Getting the dog was a leap of faith for us.  Sam had always hated dogs.   He feared them from childhood.  He had loved them until he was about 2, and then a racing dog leaped over his head at a park, and that was it.

Dogs move too fast, bark too loud, are unpredictable and dangerous.  Nathan followed in his frightened footsteps.  They both cringed whenever a dog was near. 

But I have always believed that a therapy dog might be the right step for Nathan.  He could use cues that don't come from us and don't involve words for calming.  A dog that could keep him from bolting.  A dog that is not a hand on his, but still keeps him safe in a parking lot, a store, on a walk.  He resists our hands, does not like holding them especially when he's the most dangerous, most likely to bolt.  Not that I think that running is what he has in mind.  I think his mind is chaotic and a hand is one more overwhelming input.   But right then is when he most needs imposed safety. 

And I have always had dogs as a child.  I am a dog person.  Dogs love you, sit on you, warm you.  Dogs follow a point, gaze shift, seek your approval.  Whereas cats are the autists of the animal world.  Sensory seeking, approval ignoring.  I have to admit, once we had 3 autistic children, we found our autistic cats superfluous.  When they died within 2 weeks of each other, we were somewhat relieved. 

We went a year without a pet, and I had to admit I am a a pet person.  Even a cat would have been better than being pet-less.

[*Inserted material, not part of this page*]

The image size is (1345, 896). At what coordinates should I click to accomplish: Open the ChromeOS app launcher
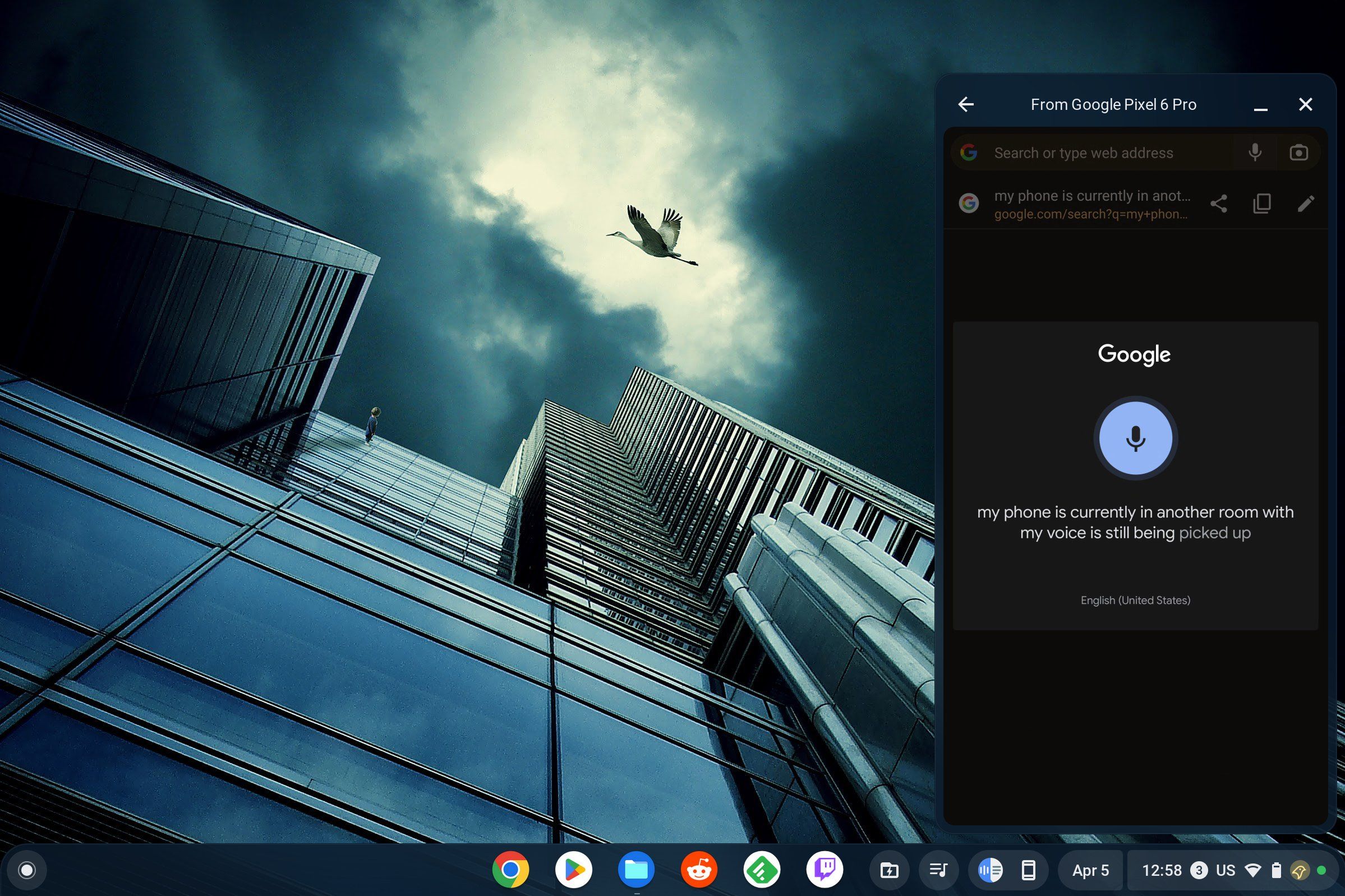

I had kept an ear to the ground, and when a dog came up on Facebook in our county that needed a new home I was interested.  I contacted his owner.  Loves little kids, sweet.  My kind of dog.

We went to meet him.  He was wonderful.  The kids all liked him, not just my hyper, animal-loving Aspie, but the other 2 were willing to be in proximity too.  Good enough.  Paul is not a dog person, but he was willing to put up with him.

So we took him.  A big, furry Alaskan husky mix.  A dog with enough fur for a couple of dogs.

Eventually dog walking became my job.  And I began sharing it with Sam.  Now Sam has graduated to handling his leash and even picking up his poop.  He is much more confident and that confidence has even extended to his horse riding.  On our walks every night we talk about things that we can't talk about in the house.  Tonight we discussed the stars and Jupiter, when you kiss someone and how you decide, and what alternative music is.  He has an amazing fund of knowledge.  He knows Wikipedia's address and isn't afraid to use it!

We are coming up on our 1 year anniversary of Ghost's joining our family.  And I can honestly say he is a great addition to our family.

And now we are applying for a therapy dog.  But whether we get one or not, a dog was the right choice for us at the right time.  I don't think we could have gotten one earlier.  It wouldn't have been fair to our cats, who were set in their ways after 17 years of being only pets.  And our kids weren't ready until now either.  But Ghost is just right for us, right now.  I hope he doesn't mind too much sharing pet status with a working dog.


  1. I recently bought our first ever dog for our family. My son (asd) was a little stressed in the beginning, although it didn't take long for him to get used to having the dog around.... In the last week I got another one... dog that it!! :)
    Good luck with the therapy dog, sounds like such a good idea.